= Matthew Wilson (gardener) =

British garden designer

Matthew Wilson is an English garden designer, writer, radio and television broadcaster and lecturer. He is a regular participant on Gardener's Question Time on BBC Radio 4.

He mainly works as a landscape designer but has written several books, been a correspondent for the Financial Times and is a long serving panellist on BBC Radio 4 Gardeners' Question Time.

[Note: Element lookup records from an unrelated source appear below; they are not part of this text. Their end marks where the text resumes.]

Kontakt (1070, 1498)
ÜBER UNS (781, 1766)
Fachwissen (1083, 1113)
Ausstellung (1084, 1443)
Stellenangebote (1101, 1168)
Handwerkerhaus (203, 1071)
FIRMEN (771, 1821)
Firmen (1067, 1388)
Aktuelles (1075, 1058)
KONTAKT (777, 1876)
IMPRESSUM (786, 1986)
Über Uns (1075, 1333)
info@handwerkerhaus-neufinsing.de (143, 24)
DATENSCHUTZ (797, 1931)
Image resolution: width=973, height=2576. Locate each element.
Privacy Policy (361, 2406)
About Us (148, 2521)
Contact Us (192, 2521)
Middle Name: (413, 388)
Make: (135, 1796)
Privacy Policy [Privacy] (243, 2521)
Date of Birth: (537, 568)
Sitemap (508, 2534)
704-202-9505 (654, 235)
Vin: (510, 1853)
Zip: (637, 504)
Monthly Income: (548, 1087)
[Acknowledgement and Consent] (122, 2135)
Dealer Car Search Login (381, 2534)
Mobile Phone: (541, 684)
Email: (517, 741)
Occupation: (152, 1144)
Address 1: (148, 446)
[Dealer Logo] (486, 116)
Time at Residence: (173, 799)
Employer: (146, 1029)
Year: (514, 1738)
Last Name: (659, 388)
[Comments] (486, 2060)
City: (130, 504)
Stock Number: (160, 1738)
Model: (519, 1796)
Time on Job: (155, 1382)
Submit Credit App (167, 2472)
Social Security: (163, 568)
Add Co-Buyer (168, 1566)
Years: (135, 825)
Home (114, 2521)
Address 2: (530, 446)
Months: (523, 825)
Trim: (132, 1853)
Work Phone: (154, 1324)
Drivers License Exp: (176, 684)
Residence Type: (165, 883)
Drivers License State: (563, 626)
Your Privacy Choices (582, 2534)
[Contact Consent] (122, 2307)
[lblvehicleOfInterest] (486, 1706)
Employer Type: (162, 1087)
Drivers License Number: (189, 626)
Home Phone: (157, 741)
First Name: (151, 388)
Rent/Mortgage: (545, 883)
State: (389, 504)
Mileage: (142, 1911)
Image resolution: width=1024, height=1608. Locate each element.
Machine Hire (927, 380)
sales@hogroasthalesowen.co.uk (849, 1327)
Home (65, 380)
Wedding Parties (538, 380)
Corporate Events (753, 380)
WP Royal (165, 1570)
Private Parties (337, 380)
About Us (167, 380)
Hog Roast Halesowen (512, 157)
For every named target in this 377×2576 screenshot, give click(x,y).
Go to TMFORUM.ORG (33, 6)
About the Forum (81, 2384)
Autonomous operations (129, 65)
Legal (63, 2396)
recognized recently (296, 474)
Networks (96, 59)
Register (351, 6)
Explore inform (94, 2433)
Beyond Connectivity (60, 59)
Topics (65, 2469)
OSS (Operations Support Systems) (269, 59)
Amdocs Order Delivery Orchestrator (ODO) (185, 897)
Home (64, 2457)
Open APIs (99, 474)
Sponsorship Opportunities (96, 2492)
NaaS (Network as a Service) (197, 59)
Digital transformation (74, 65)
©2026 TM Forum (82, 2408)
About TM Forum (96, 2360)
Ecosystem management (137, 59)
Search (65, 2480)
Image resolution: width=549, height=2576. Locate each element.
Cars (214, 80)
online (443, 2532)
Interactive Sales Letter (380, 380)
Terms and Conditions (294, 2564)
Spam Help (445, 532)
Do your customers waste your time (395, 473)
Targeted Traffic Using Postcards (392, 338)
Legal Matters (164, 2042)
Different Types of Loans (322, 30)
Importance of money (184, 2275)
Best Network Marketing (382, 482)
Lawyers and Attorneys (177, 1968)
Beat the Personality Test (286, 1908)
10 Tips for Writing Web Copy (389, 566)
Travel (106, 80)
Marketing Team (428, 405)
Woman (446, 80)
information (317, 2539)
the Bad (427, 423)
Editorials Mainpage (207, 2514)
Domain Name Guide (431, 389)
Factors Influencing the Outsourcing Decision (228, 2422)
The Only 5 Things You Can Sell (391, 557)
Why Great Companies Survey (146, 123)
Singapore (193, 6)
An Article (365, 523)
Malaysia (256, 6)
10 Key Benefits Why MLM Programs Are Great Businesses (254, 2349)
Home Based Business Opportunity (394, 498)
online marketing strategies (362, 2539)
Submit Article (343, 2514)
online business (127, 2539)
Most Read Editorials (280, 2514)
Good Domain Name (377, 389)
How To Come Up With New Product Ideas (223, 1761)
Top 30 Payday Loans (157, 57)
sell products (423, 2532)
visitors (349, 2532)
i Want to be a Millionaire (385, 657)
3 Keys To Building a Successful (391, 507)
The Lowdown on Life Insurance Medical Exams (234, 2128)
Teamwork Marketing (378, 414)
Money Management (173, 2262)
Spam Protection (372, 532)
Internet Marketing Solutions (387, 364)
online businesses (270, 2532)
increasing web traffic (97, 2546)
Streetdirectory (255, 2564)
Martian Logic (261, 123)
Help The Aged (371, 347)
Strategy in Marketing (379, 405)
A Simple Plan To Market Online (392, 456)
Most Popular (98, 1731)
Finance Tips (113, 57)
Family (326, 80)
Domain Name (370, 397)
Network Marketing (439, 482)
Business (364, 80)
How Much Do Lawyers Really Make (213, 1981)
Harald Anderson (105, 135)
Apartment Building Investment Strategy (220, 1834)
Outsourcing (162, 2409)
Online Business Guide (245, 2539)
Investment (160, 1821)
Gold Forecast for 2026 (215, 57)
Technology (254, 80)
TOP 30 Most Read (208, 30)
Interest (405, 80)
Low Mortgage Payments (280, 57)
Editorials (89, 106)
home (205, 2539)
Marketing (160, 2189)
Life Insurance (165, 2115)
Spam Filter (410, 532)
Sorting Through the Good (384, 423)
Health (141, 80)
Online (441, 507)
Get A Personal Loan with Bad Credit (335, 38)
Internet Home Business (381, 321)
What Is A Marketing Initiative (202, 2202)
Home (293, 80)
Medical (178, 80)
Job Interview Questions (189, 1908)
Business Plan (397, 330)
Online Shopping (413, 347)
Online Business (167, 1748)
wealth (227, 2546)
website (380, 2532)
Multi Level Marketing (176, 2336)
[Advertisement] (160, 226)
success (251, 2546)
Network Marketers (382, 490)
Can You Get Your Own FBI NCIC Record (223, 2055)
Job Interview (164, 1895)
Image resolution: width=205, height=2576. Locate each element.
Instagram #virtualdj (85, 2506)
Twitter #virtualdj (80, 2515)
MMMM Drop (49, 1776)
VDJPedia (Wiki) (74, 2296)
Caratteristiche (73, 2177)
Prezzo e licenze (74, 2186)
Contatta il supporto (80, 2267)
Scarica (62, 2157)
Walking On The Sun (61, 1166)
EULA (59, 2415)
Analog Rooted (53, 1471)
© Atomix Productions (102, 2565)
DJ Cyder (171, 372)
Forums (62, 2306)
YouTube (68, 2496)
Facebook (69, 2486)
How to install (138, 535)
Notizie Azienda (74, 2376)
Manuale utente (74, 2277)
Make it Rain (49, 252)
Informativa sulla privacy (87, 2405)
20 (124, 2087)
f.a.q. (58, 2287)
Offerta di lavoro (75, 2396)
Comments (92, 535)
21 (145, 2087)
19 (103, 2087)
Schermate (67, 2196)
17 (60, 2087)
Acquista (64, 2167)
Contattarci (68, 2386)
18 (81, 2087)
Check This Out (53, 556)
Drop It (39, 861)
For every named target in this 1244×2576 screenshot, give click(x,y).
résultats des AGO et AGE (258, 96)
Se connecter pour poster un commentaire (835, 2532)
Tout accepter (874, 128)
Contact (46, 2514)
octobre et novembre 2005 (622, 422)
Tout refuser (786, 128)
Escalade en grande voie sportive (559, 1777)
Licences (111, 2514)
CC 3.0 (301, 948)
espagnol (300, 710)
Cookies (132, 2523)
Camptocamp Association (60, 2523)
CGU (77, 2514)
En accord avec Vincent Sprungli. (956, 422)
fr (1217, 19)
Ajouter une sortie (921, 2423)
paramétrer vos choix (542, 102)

Despite his parents owning a cut flower nursery in Kent when he was a child, his career in horticulture only started in his mid-twenties. Wilson spent ten years with the Royal Horticultural Society as Curator of Hyde Hall Garden and Head of Site and Curator of Harlow Carr Garden, subsequently he became RHS Head of Gardens Creative Design. He was Managing Director of Clifton Nurseries from 2011 to 2016. In 2016 he established Matthew Wilson Gardens (MWG), a garden design and horticulture consultancy, working throughout the UK and internationally on projects ranging from courtyard gardens to large estates and corporate landscapes.

At The Royal Horticultural Society, Chelsea Flower Show in 2015 he designed the “Royal Bank of Canada Garden”. The garden focused on living sustainably through good and understanding the importance of conserving fresh water. The garden is divided into three main parts; a zero irrigation ‘dry garden’, central water harvesting/storage zone, and edible garden. He won a Silver Gilt medal at the show.

At the 2016 Chelsea Flower Show his 'Welcome to Yorkshire' garden won the prestigious People's Choice award, voted for by TV viewers and visitors to the show.

His 2022 show garden 'Home' for Shenzhen Flower Show won the prestigious Gold Medal, despite being designed and delivered remotely due to the Covid 19 pandemic.

Other awards include the Futurescape Global award for best residential landscape over $500k, awarded in Riyadh in April 2025, and the best large residential garden at the 2022 SGD Awards.

In March 2026 he was appointed President of the North of England Horticultural Society, the organisation that runs the Harrogate Spring and Autumn Flower Shows. https://www.flowershow.org.uk/about-us

From his mid teens he has been involved in a number of bands as a singer, song writer and guitarist. In 1984 with school friend Simon Chandler as Almost Alone he released a single, Blue City Since 2017 he has front the 6-piece indie rock band The Lokeys. They released their debut album At Terminal Velocity in June 2025.

He has been listed annually in House & Garden (magazine) from 2021 - 2025, as one of the top 50 garden designers in the UK.